Did the circuit court err in declaring the October 22 transaction to Realty as invalid?
Firstly, with regard to the composition of the board at the time of issuance. With the resignations of Roby and Leatherman, Conway, being the only remaining director and thus necessarily "a majority of the remaining directors," had the authority under § 2-407 (a) (2) (i) and art. II, § 9 of the by-laws to fill the two vacancies, notwithstanding that under § 2-408 (b) there was the lack of a quorum. There being no challenge here to the qualifications of Faulstich and Widman, or otherwise to the procedure of their election, there was no legal impropriety in their election on October 22 as successor directors.

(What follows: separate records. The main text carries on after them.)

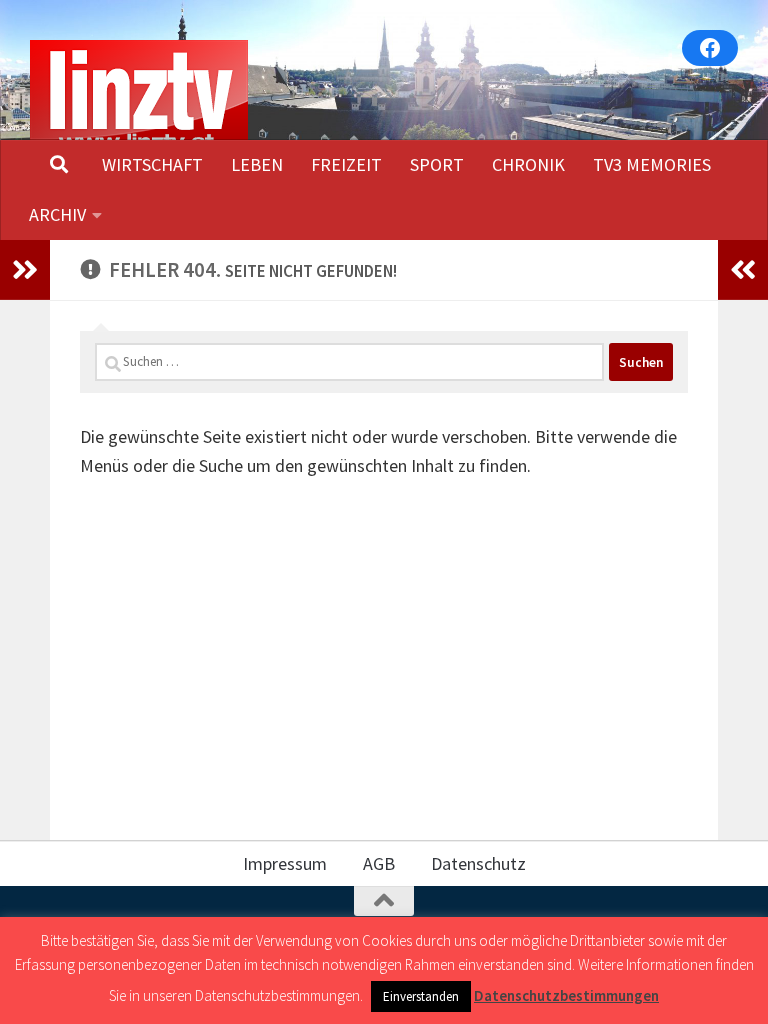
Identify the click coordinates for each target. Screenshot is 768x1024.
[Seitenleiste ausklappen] (25, 270)
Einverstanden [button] (421, 996)
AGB (379, 863)
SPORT (437, 164)
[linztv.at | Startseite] (139, 99)
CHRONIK (528, 164)
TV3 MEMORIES (652, 164)
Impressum (285, 863)
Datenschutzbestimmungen (566, 995)
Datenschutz (478, 863)
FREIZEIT (346, 164)
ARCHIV (57, 214)
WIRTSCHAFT (152, 164)
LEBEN (257, 164)
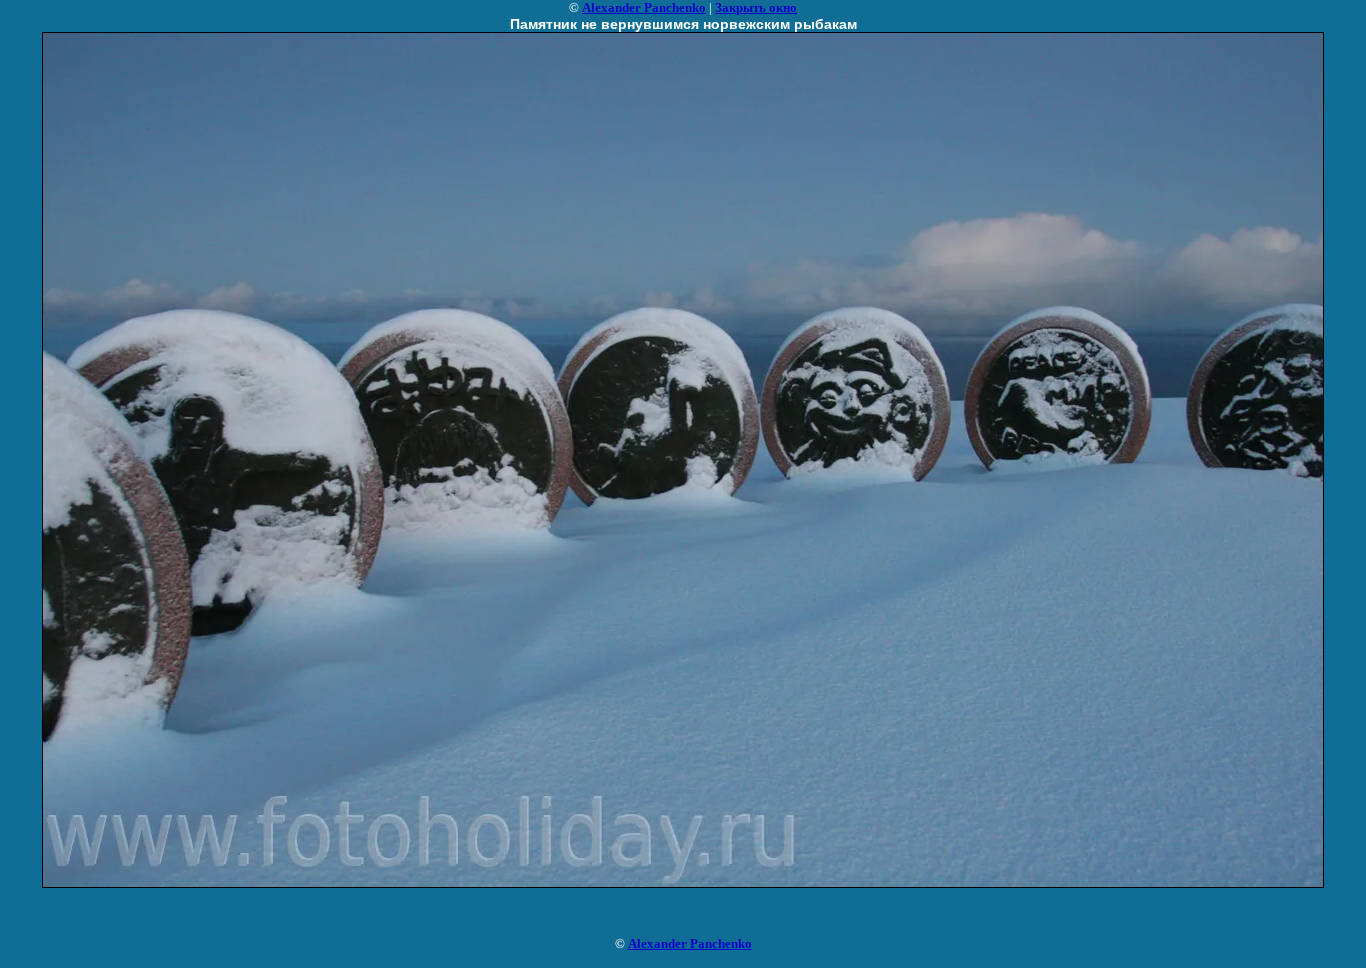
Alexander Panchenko (644, 7)
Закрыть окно (756, 7)
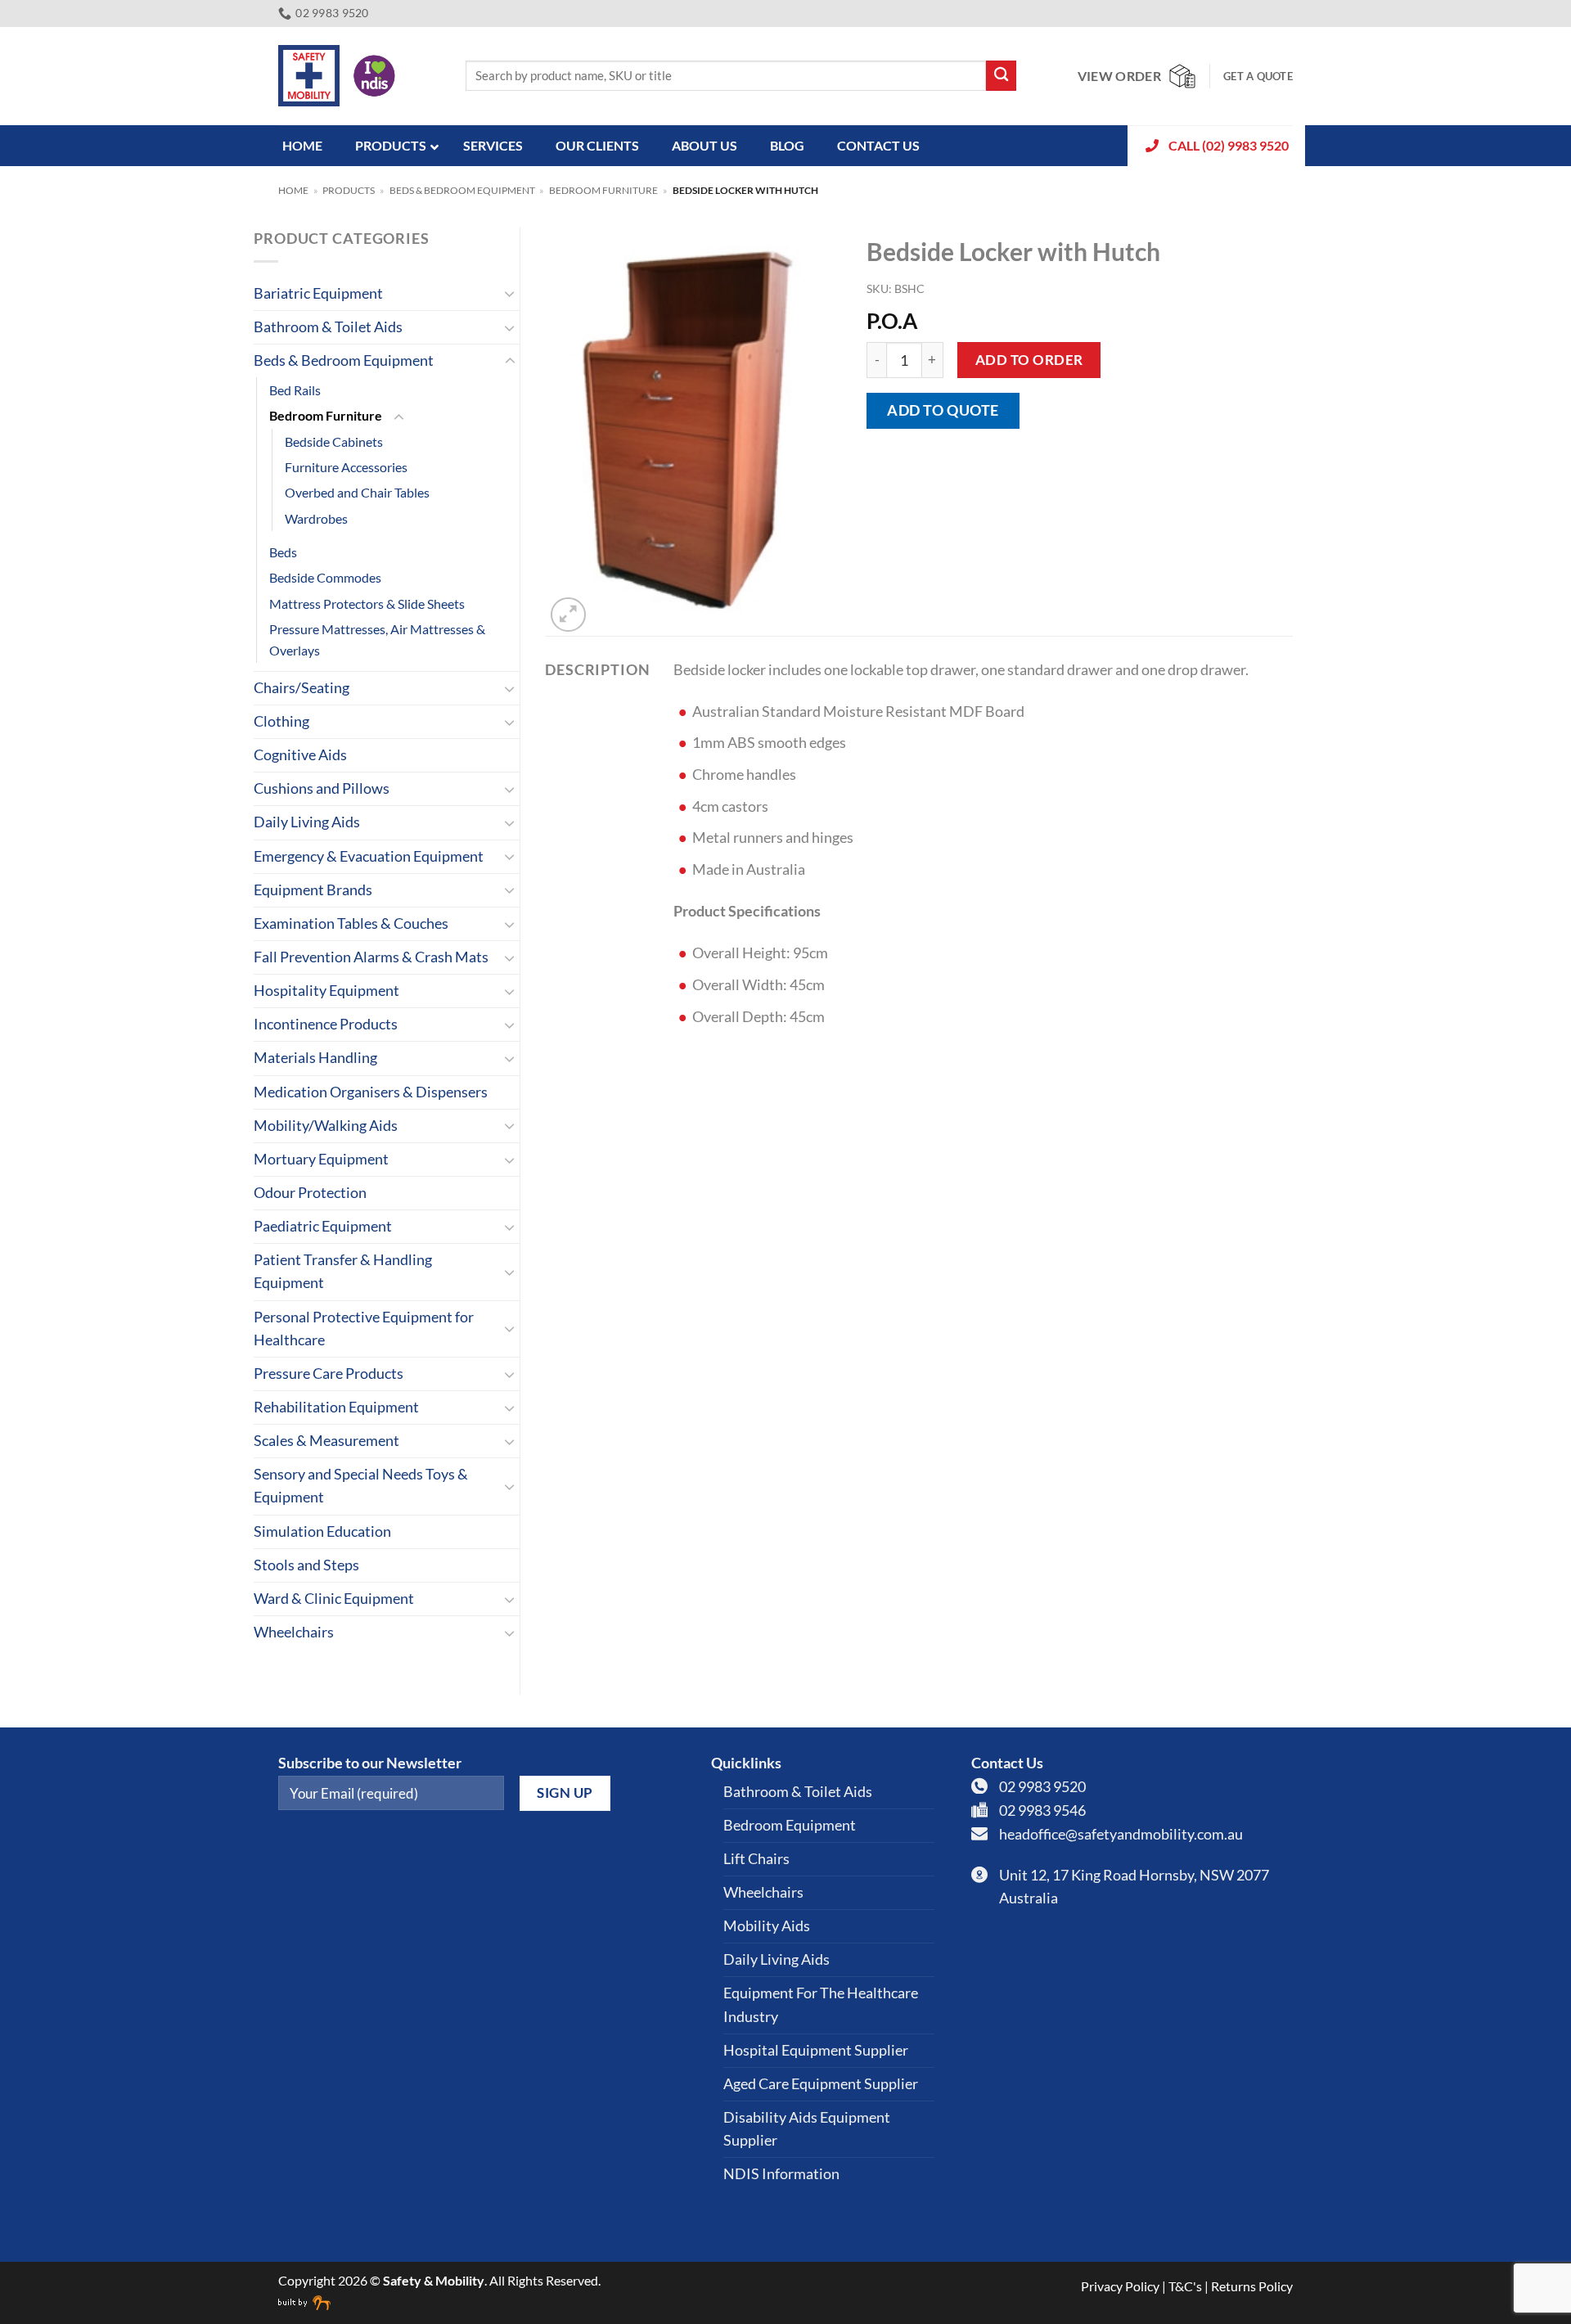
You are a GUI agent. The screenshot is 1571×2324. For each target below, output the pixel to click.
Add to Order (1029, 359)
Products (348, 190)
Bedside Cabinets (334, 441)
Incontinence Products (326, 1024)
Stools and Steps (306, 1565)
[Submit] (1001, 76)
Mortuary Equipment (321, 1159)
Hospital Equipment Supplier (815, 2050)
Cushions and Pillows (321, 788)
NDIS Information (781, 2173)
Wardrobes (316, 518)
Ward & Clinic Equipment (334, 1598)
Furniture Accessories (346, 467)
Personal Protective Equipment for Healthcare (364, 1328)
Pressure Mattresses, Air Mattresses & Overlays (377, 639)
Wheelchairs (294, 1632)
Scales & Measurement (326, 1440)
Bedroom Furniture (603, 190)
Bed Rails (295, 390)
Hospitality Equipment (326, 990)
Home (293, 190)
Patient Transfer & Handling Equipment (343, 1271)
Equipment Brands (313, 890)
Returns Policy (1252, 2286)
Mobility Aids (766, 1925)
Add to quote (942, 410)
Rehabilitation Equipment (336, 1407)
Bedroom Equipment (789, 1825)
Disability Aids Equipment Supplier (806, 2129)
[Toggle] (510, 293)
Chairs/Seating (301, 687)
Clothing (281, 721)
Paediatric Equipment (323, 1226)
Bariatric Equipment (318, 293)
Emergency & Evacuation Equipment (369, 856)
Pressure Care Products (328, 1373)
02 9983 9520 (1042, 1786)
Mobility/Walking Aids (326, 1125)
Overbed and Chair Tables (357, 492)
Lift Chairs (756, 1858)
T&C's (1185, 2286)
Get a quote (1258, 76)
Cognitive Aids (300, 754)
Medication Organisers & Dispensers (371, 1092)
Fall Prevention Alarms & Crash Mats (371, 957)
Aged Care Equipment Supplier (820, 2083)
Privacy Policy (1120, 2286)
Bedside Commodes (325, 577)
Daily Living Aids (307, 822)
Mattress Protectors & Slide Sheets (367, 603)
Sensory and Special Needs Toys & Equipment (361, 1486)
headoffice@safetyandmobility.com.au (1121, 1834)
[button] (568, 615)
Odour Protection (310, 1192)
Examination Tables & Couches (351, 923)
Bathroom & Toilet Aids (328, 327)
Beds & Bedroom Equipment (462, 190)
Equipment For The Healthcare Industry (820, 2004)
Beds (283, 552)
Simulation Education (322, 1531)
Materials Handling (315, 1057)
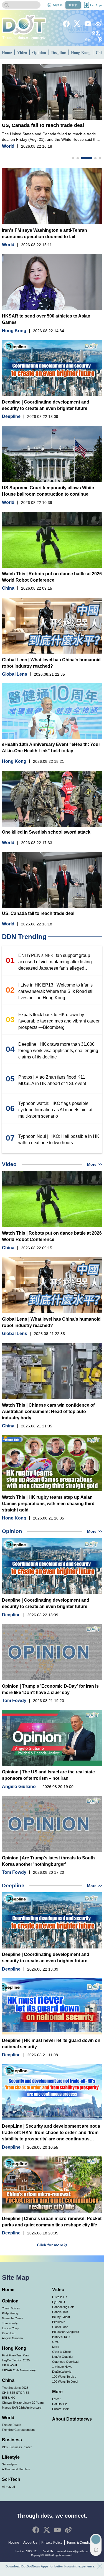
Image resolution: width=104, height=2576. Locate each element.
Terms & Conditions (81, 2542)
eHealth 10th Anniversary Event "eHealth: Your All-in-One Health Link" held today (51, 747)
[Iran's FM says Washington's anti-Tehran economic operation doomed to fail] (52, 196)
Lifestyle (11, 2457)
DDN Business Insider (17, 2447)
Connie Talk (60, 2312)
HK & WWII (9, 2365)
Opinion (39, 52)
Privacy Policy (51, 2542)
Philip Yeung (10, 2313)
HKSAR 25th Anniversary (19, 2370)
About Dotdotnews (72, 2419)
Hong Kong (80, 52)
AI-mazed (8, 2486)
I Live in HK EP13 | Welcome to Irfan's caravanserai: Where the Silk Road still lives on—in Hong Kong (56, 991)
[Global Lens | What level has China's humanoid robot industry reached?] (52, 626)
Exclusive (58, 2321)
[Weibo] (98, 24)
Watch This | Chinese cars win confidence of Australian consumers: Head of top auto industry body (48, 1411)
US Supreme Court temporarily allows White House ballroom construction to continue (48, 490)
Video (22, 52)
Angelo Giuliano (19, 1787)
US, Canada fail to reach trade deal (43, 125)
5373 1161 (32, 2551)
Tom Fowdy (14, 1701)
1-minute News (62, 2366)
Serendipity (9, 2464)
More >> (94, 1164)
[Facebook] (66, 23)
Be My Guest (61, 2317)
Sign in (57, 4)
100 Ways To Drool (65, 2381)
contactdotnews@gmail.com (72, 2551)
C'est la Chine (61, 2351)
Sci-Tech (11, 2479)
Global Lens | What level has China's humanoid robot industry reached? (51, 662)
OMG (56, 2341)
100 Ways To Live (64, 2376)
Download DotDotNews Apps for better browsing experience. (50, 2566)
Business (12, 2439)
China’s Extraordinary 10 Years (23, 2402)
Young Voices (11, 2308)
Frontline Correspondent (18, 2429)
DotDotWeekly (62, 2371)
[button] (73, 158)
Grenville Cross (12, 2318)
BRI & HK (8, 2397)
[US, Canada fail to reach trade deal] (52, 92)
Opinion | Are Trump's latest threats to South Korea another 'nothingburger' (48, 1861)
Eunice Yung (10, 2328)
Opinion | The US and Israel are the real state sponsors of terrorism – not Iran (48, 1775)
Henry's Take (61, 2336)
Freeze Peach (11, 2424)
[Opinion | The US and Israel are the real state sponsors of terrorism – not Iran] (52, 1738)
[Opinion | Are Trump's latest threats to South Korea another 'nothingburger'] (52, 1824)
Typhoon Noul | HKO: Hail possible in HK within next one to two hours (58, 1139)
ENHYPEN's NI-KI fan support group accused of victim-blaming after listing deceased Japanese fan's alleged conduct (55, 962)
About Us (30, 2542)
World (8, 146)
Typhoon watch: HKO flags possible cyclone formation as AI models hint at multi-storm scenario (55, 1109)
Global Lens (14, 674)
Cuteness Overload (65, 2361)
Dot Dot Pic (59, 2404)
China (8, 588)
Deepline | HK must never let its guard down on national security (51, 2043)
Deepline (58, 52)
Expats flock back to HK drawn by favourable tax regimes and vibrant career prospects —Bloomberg (59, 1021)
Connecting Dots (63, 2307)
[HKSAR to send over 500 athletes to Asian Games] (52, 282)
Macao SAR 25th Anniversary (22, 2407)
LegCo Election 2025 (16, 2360)
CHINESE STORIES (15, 2392)
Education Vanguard (65, 2331)
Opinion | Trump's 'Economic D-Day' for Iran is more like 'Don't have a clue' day (50, 1689)
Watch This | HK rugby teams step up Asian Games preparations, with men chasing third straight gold (48, 1503)
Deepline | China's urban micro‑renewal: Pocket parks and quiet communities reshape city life (52, 2221)
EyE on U (58, 2302)
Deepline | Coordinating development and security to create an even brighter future (45, 405)
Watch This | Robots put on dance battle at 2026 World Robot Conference (52, 576)
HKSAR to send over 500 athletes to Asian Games (46, 319)
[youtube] (88, 23)
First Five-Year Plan (15, 2355)
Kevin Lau (8, 2333)
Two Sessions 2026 (15, 2387)
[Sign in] (49, 5)
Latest (56, 2399)
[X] (77, 23)
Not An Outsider (62, 2356)
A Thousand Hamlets (16, 2469)
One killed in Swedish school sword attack (46, 832)
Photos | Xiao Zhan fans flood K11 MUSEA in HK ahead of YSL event (52, 1080)
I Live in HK (59, 2297)
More (55, 2346)
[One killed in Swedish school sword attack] (52, 799)
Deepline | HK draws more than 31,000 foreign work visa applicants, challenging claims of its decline (58, 1050)
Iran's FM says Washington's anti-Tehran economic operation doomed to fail (44, 233)
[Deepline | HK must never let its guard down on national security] (52, 2006)
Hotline (13, 2542)
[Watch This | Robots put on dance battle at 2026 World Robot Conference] (52, 540)
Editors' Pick (60, 2409)
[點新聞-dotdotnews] (24, 25)
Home (7, 52)
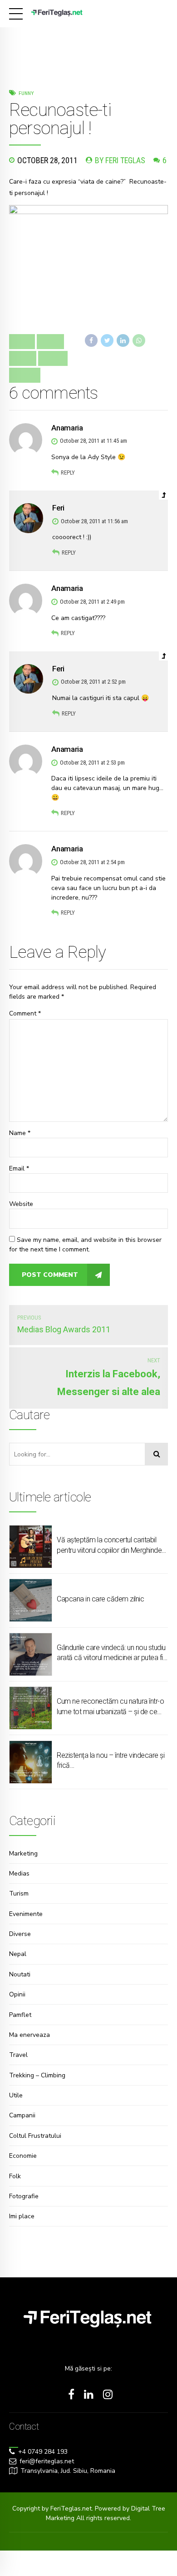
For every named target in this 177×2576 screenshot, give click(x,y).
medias (25, 375)
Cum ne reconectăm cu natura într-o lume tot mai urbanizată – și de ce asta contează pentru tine (110, 1707)
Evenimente (26, 1914)
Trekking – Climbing (37, 2075)
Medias (19, 1873)
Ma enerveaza (29, 2035)
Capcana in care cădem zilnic (100, 1599)
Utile (16, 2095)
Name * (19, 1133)
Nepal (17, 1954)
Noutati (19, 1974)
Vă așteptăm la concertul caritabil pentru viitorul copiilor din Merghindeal (112, 1545)
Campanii (22, 2115)
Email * (19, 1168)
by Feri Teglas (120, 160)
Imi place (21, 2216)
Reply (68, 472)
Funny (26, 93)
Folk (15, 2176)
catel (23, 358)
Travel (18, 2055)
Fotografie (24, 2196)
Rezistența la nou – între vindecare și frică (110, 1760)
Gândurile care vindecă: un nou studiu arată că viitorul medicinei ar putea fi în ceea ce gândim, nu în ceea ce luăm (111, 1653)
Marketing (23, 1853)
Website (21, 1204)
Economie (23, 2155)
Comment (25, 1013)
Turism (19, 1893)
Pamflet (20, 2015)
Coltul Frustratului (35, 2135)
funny (53, 358)
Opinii (17, 1994)
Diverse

Secondly, with regard to the issuance of the stock. In Maryland stock issuances which have the effect of consolidating or perpetuating management control are not necessarily invalid. They are, instead, to be examined under a sort of balancing test; assuming that the transaction is legal in all other respects -- that it complies, for example, with the standards set forth in § 2-419 -- the court must look to see if there was any legitimate business purpose for the transaction other than the self-interest of the directors. If it finds such a purpose, under Cummings it would then have to determine whether that independent purpose was a primary or principal one, or whether, conversely, the primary object was merely to manipulate control. A relative motivation test, as adopted in Cummings and Heit, is, of course, inconsistent with that urged by Buccheri et al. and apparently applied by the court below. The court declared the transaction not to be in the best interest of the corporation "for the reason that the control of the corporation was manipulated by sale of the stock [by Dr. Conway] to himself without regard of [sic] a stockholders meeting to be held in a couple days . . . ." No account was taken of the collateral benefits flowing to MMI from the sale, and no finding was made as to the motivation of the three directors -- not just Conway -- who voted to accept Realty's offer. The court seemed to apply a type of "ipso facto" test -- if the result was manipulation of control, the transaction is invalid; and that is not what the Maryland law requires. The determinations required under Cummings are, to a large extent, factual ones which must be made by the trial court. The most appropriate action, therefore, would be to remand the case to the circuit court for the making of those determinations. If the court finds that the transaction was, on the whole, motivated by a legitimate corporate purpose, it should declare the sale to be valid; if it finds to the contrary -- that the purpose of the transaction was primarily one of management's self-perpetuation and that that purpose outweighed any other legitimate business purpose -- it should declare the sale to be invalid.